- Born: August 21, 1926
- Origin: New York City, U.S.
- Died: November 19, 1983 (aged 57) New York City, U.S.
- Occupation: Lyricist
- Formerly of: Cy Coleman

= Carolyn Leigh =

American pop music lyricist (1926–1983)

Carolyn Leigh (August 21, 1926 – November 19, 1983) was an American lyricist for Broadway, film, and popular songs. She is best known as the writer with partner Cy Coleman of the pop standards "Witchcraft" and "The Best Is Yet to Come". With Johnny Richards, she wrote the million-seller "Young at Heart" for the 1954 film Young at Heart, starring Frank Sinatra.

== Biography ==
Leigh was born to a Jewish family in the Bronx, New York, graduated from Hunter College High School, Queens College, and New York University.

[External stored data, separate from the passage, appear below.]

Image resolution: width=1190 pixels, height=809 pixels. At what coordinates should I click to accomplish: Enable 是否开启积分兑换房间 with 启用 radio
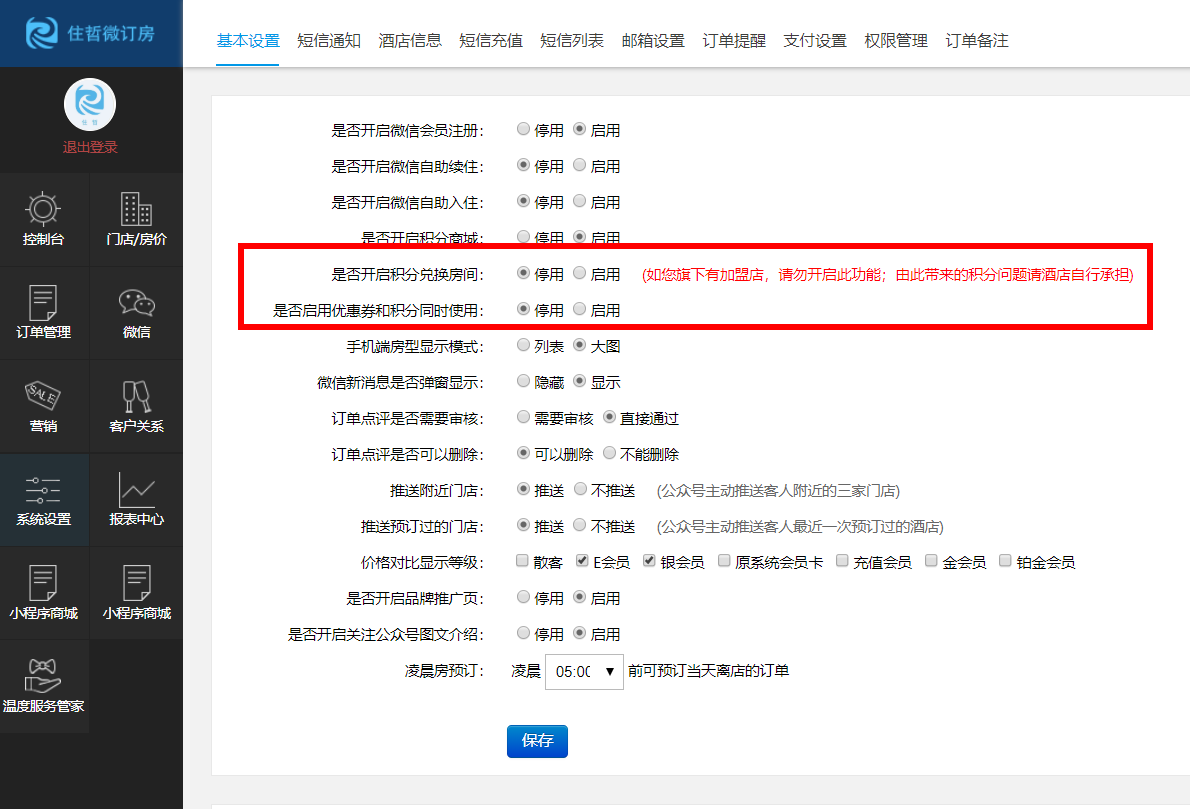(x=580, y=273)
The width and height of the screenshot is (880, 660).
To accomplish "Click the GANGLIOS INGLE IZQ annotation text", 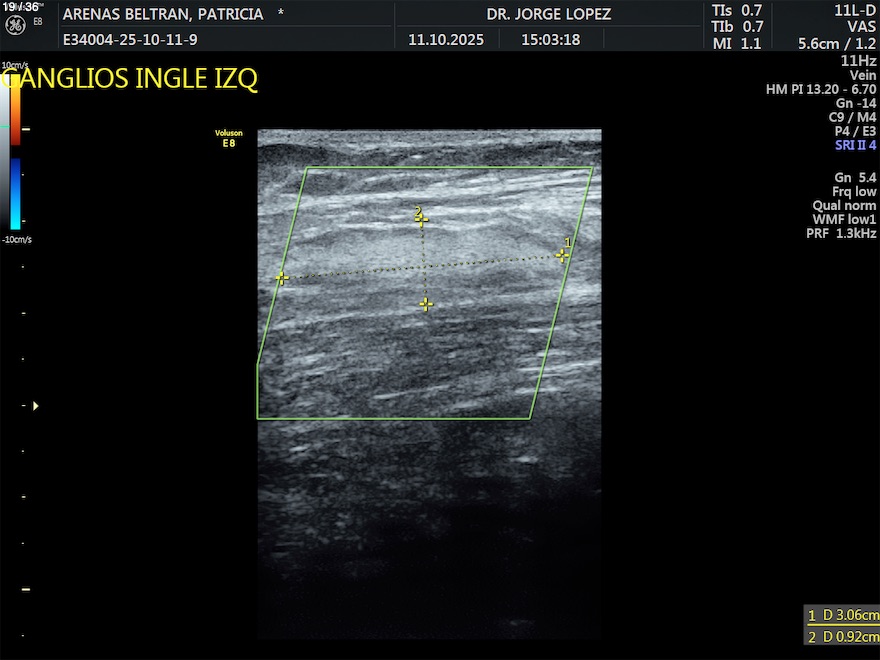I will 130,79.
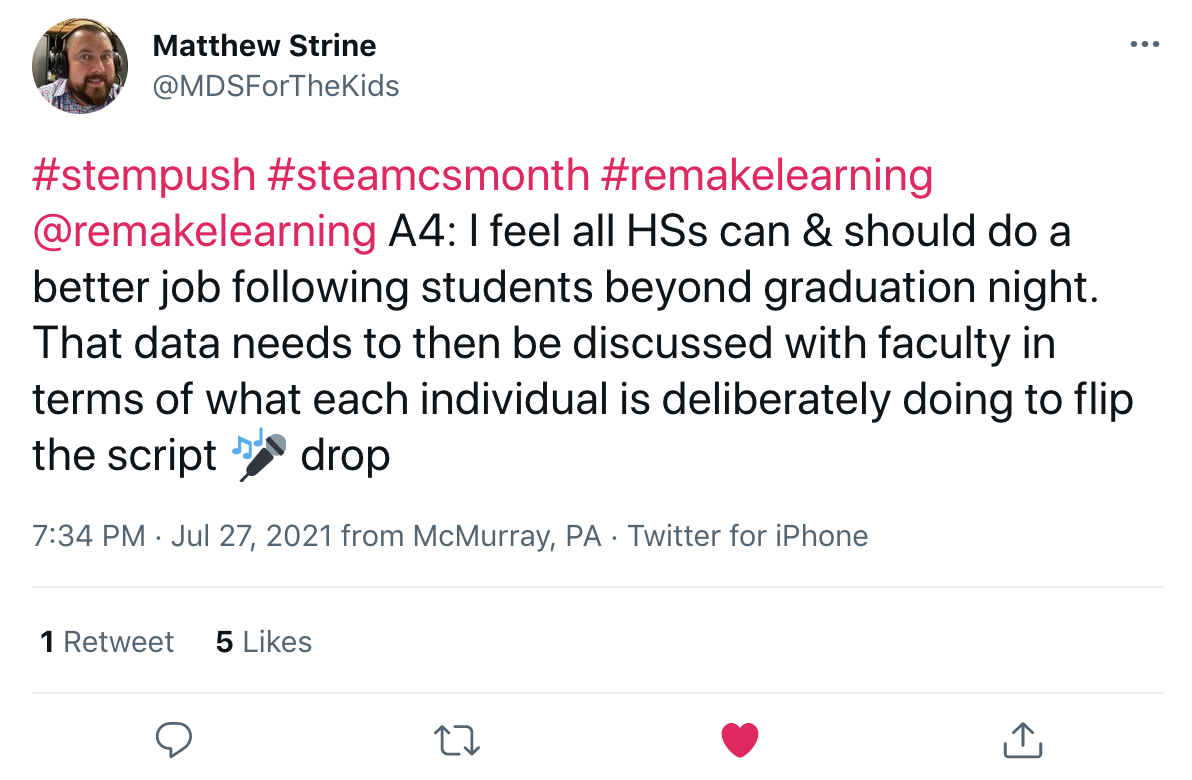Open the McMurray, PA location link
This screenshot has height=780, width=1192.
tap(507, 536)
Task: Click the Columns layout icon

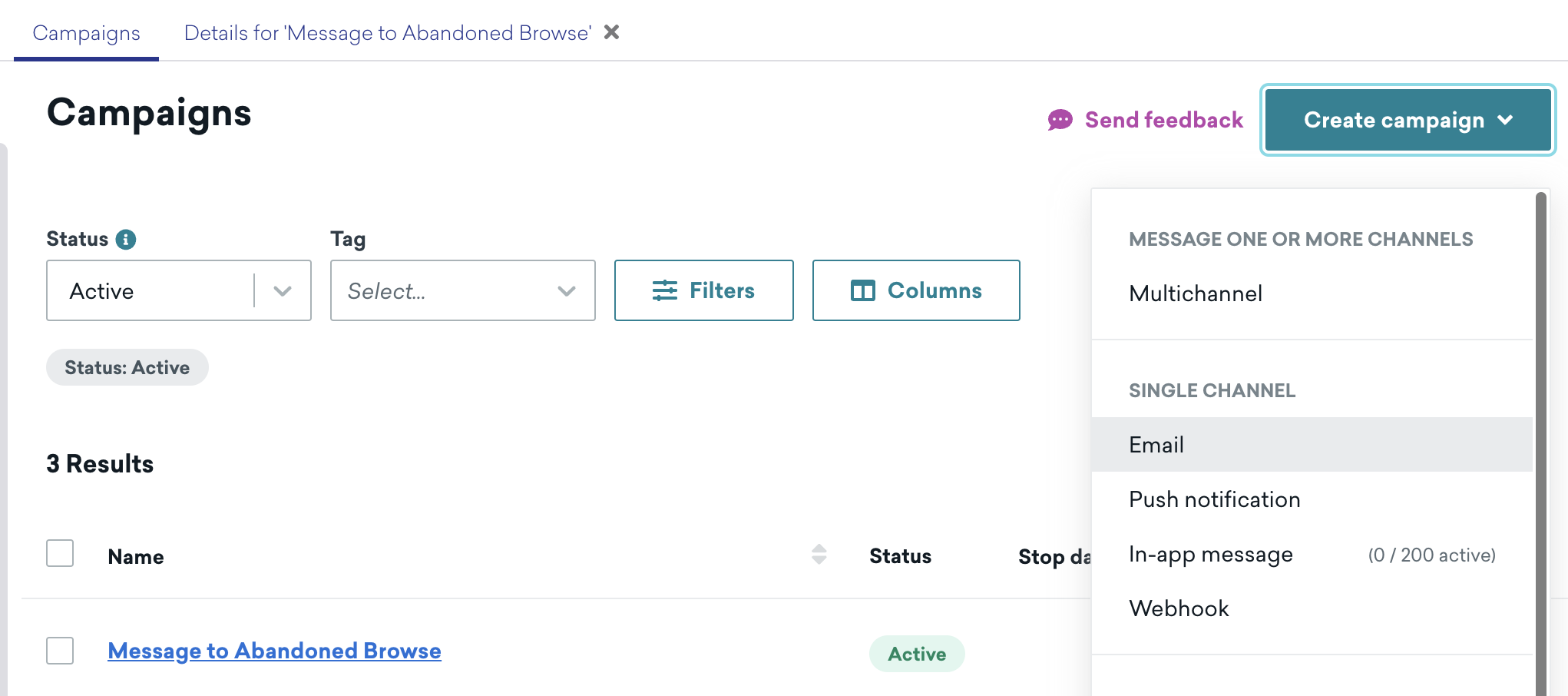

Leigh worked as a copy writer for radio stations and advertising agencies. Always writing stories and poems, in 1951, when urged to write songs by a musical publisher who gave her a contract, she wrote "I'm Waiting Just for You" with Henry Glover, and two years later, "Young at Heart."

Leigh's lyrics for Broadway shows include Peter Pan, Wildcat, Little Me, and How Now, Dow Jones. The last was an original idea of Leigh's, though Max Shulman wrote the script. She provided lyrics for the scores to the films The Cardinal in 1963 and Father Goose in 1964. In 1969 she wrote the lyrics for the musical Gatsby, with the score by Lee Pockriss and book by Hugh Wheeler.
She wrote the lyrics for two other unproduced musicals,Caesar's Wife, again with music by Pockriss, about Julius Caesar's third wife, Calpurnia, and Juliet, based on the Fellini movie Juliet of the Spirits, with music by Morton Gould.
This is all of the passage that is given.